A framework where a deep Q-Learning Reinforcement Learning agent tries to choose the correct traffic light phase at an intersection to maximize the traffic efficiency.
This project is based on Andrea Vidali's master thesis on "Simulation of a traffic light scenario controlled by a Deep Reinforcement Learning agent".
At the start of the challenge, I described the concept of the project in a research paper that was accepted at the NSRCSA 2020 (National Symposium on Research in Computer Science and its Applications) or CNRIA in French to the "young researchers" edition. Although my training is not research-oriented, I took the opportunity to get started and benefit from the advice of one of our teachers, Mr. Diallo, to write my first research paper.
These instructions will get you a copy of the project up and running on your local machine for development and testing purposes. These are the easiest steps to follow in order to be able to run the algorithm starting from scratch. A computer with an NVIDA GPU is strongly recommended.
- Download Anaconda (official site) and install.
- Download SUMO (official site) and install.
- Install dependences with the following command:
pip install -r requirements.txt
The following software versions were used: Python 3.7, SUMO traffic simulator 1.2.0, tensorflow 2.0
Launch the following command to view a case of heavy traffic in the Fann area in Dakar:
sumo-gui dakar/osm.sumocfg
This scenario was created using SUMO OSM Web Wizard.
- Now you are ready to run the algorithm. To do so, you need to run the file training_main.py by executing the following simple command on the Anaconda prompt or any other terminal and the agent will start the training:
python training_main.py
You don't need to open any SUMO software, since everything it is loaded and done in the background. If you want to see the training process as it goes, you need to set to True the parameter gui contained in the file training_settings.ini. Keep in mind that viewing the simulation is very slow compared to the background training and you also need to close SUMO-GUI every time an episode ends, which is not practical.
The file training_settings.ini contains all the different parameters used by the agent in the simulation. The defualt parameters are not that optimized, so is very likely that a bit of testing will increase the current performance of the agent.
When the training ends, the results will be stored in "./model/model_x/" where x is an increasing integer starting from 1, generated automatically. Results will include some graphs, the data used to generate the graphs, the trained neural network and a copy of the ini file where the agent settings are.

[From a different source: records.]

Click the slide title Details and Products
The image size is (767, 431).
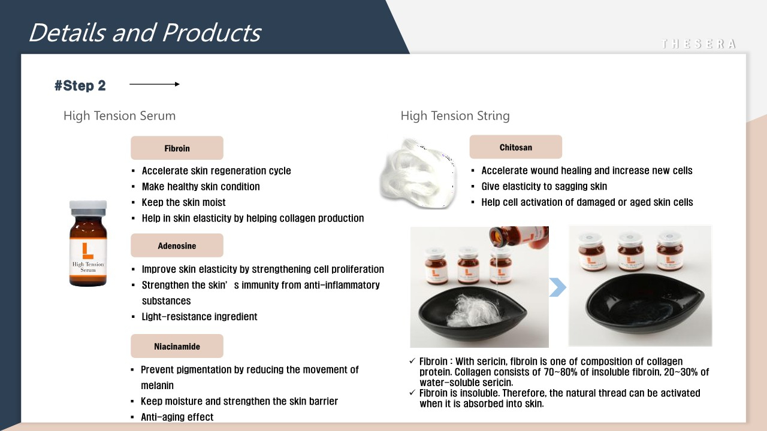(x=145, y=33)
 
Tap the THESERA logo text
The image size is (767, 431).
(x=699, y=44)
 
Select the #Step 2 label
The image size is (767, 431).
(x=80, y=86)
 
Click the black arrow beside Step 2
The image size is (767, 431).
(x=155, y=84)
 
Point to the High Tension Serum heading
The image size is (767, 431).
(x=119, y=116)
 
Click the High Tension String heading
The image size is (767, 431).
(x=455, y=116)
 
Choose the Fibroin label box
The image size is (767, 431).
(x=177, y=148)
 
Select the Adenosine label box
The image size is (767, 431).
(x=177, y=245)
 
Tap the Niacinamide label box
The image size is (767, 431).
(x=177, y=346)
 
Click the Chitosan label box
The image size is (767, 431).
(x=516, y=147)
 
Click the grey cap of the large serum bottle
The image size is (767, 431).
(x=88, y=208)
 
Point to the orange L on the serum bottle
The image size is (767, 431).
(x=87, y=251)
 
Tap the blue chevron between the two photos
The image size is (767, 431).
(x=558, y=287)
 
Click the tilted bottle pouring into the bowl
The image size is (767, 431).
(x=519, y=236)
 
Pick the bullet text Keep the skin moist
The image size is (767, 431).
(x=183, y=202)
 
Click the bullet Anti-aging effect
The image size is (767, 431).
(x=177, y=417)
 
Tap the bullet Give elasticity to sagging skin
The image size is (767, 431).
(x=544, y=186)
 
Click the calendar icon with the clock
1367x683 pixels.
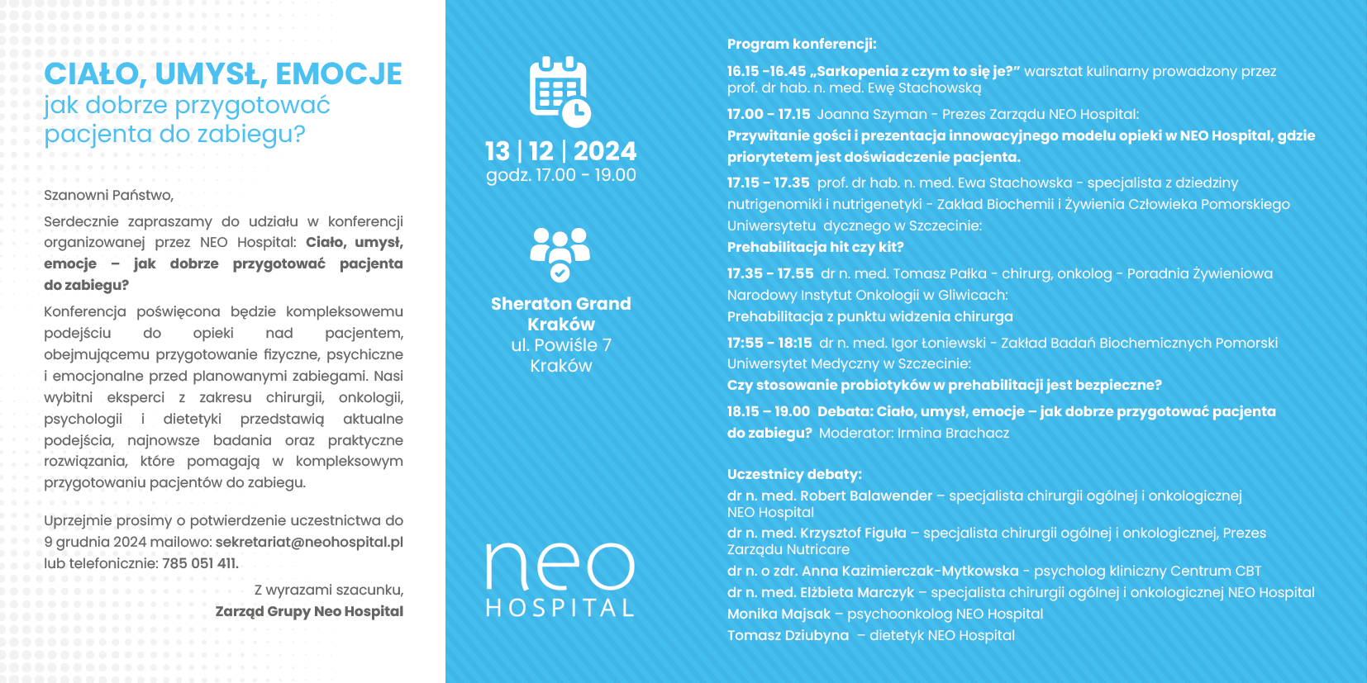point(560,91)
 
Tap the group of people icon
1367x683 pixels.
point(560,253)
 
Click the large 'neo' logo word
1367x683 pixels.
point(560,567)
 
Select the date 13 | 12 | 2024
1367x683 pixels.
point(560,151)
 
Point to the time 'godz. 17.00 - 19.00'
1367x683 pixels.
point(560,175)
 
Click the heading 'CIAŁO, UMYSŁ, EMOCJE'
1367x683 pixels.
point(223,74)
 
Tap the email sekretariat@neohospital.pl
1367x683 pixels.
point(309,542)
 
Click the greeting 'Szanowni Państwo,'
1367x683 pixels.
point(108,195)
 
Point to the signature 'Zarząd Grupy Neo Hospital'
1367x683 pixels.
point(309,611)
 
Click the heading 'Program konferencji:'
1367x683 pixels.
point(801,44)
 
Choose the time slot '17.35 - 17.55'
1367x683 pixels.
point(769,273)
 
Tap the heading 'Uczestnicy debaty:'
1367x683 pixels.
point(793,474)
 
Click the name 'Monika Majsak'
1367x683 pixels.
point(778,614)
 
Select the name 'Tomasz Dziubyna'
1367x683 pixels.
point(787,635)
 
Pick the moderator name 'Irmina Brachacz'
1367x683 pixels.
point(953,433)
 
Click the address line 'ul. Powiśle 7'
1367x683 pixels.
point(560,345)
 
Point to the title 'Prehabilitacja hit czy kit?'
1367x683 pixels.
point(815,247)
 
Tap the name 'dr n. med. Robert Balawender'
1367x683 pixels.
point(829,496)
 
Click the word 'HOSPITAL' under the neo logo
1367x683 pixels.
point(560,609)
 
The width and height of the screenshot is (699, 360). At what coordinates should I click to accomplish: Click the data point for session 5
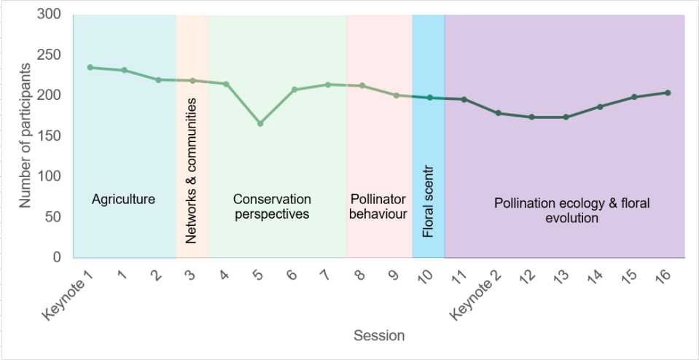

Now you can finally test the trained agent. To do so, you will run the file testing_main.py. The test involve a single episode of simulation, and the results of the test will be stored in "./model/model_x/test/" where x is the number of the model that you specified to test. The number of the model to test and other useful parameters are contained in the file testing_settings.ini.
Training time: ~1mn 45seconds per episode, ~2hours for 100 episodes, on a computer equipped with Intel® Core™ i5-5200U CPU @ 2.20GHz × 4, 4GB RAM, Intel® HD Graphics 5500 (Broadwell GT2).
The main file is training_main.py. It basically handles the main loop that starts an episode on every iteration. At the end it saves the network and it also save 3 graphs: negative reward, cumulative wait time and average queues.
Overall the algorithm is divided into classes that handle different part of the training.
- The Model class is used to define everything about the deep neural network and it also contains some functions used to train the network and predict the outputs. In the model.py file, two different model classes are defined: one used only during the training, one used only during the testing.
- The Memory class handle the memorization for the experience replay mechanism. A function is used to add a sample into the memory, while another function retrieves a batch of samples from the memory.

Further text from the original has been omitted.